A sentença, colocada sob crítica neste salvatério, em sede de fundamentação de direito, do julgamento que efetivou, colige o seguinte leque de argumentos: «

Nos presentes autos, vem peticionada a anulação da decisão de indeferimento do pedido de revisão oficiosa deduzido pela Impugnante contra o acto de liquidação de IMT n.º 2008/292134, no montante de € 110.217,00, com a consequente anulação do acto de liquidação e reembolso dos valores suportados a esse título, acrescidos de juros legais (indemnizatórios).
Segundo a Impugnante, o n.º 2 do art.º 43º do CIMT, ao estabelecer que os prazos se contam a partir do conhecimento de facto superveniente é igualmente aplicável ao procedimento de revisão oficiosa da liquidação, e impõe que o prazo de 4 anos estabelecido no n.º 1 do art.º 78º da LGT inicie após o conhecimento daquele.

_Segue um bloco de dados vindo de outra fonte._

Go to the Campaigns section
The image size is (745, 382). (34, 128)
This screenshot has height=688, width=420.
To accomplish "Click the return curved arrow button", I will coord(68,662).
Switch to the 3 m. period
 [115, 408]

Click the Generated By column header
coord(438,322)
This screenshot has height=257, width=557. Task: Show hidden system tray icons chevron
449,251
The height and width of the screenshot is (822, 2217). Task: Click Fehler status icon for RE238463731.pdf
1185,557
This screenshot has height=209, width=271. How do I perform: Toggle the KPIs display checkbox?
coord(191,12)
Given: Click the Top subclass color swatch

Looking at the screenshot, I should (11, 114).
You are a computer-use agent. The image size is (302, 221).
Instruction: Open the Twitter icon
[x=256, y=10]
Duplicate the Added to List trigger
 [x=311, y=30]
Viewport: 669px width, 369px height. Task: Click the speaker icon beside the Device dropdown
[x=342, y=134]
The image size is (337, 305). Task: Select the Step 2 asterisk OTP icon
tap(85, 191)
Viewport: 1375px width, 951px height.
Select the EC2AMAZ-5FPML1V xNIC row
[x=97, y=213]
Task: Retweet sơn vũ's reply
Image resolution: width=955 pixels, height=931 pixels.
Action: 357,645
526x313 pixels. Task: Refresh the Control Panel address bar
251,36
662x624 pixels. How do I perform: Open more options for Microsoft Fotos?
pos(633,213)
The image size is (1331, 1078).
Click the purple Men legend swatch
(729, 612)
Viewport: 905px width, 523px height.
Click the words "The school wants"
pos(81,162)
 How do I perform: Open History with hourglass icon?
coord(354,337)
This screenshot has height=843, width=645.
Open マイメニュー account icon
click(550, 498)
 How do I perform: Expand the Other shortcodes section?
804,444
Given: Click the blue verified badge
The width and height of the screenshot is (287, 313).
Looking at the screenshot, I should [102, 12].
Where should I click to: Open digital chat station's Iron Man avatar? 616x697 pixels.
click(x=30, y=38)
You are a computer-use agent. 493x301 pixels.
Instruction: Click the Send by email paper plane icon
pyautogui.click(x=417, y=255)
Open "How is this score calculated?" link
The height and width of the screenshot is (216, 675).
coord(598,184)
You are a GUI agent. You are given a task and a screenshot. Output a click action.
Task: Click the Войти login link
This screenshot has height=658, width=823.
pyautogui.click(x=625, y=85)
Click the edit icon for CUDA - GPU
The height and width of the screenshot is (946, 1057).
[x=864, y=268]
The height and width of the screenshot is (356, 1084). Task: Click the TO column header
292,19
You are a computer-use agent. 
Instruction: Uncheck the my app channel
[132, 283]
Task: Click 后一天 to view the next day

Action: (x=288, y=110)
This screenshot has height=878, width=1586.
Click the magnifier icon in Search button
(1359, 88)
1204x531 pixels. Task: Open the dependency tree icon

Sem prescindir, defende que o prazo de 4 anos estabelecido no art.º 78º da LGT, quando aplicado à revisão de liquidações de IMT, consubstancia uma violação do princípio da igualdade, atento o prazo de caducidade do direito à liquidação de 8 anos, consagrado no art.º 35º do CIMT.
Como tal, deve o contribuinte poder solicitar a revisão oficiosa da liquidação de IMT no mesmo prazo de que dispõe a Autoridade Tributária para liquidar o imposto.
Cumpre apreciar.
O regime de revisão do acto tributário previsto no art.º 78º da LGT, consubstancia uma das quatro possibilidades de reacção que ao sujeito passivo de imposto é assegurada pela lei, sendo as outras a reclamação graciosa, a impugnação judicial e o pedido de constituição de Tribunal arbitral (cfr. art.ºs. 70º e 102º, ambos do CPPT, e o Decreto-lei n.º 10/2011, de 20-01).
Para além do pedido de revisão a deduzir no prazo da reclamação administrativa e com fundamento em qualquer ilegalidade, nos termos do art.º 78º, n.º 1, da LGT, o contribuinte tem ainda a faculdade de pedir a denominada revisão oficiosa do acto, dentro dos prazos em que a Administração Tributária a pode efectuar, previstos no art.º 78º da LGT.
Porém, nestes casos, o pedido de revisão não pode ter como fundamento qualquer ilegalidade, como sucede no caso da reclamação efectuada no prazo da reclamação administrativa, mas apenas o erro imputável aos serviços (cfr. parte final do n.º 1, do art.º 78º), a injustiça grave ou notória (cfr. n.º 4, do art.º 78º) ou a duplicação de colecta (cfr. n.º 6, do art.º 78º, da LGT).
No caso, interessa-nos o n.º 1 do art.º 78º da LGT, por ser esse o normativo que fundamenta o despacho de indeferimento recorrido e, bem assim, a pretensão da Autora.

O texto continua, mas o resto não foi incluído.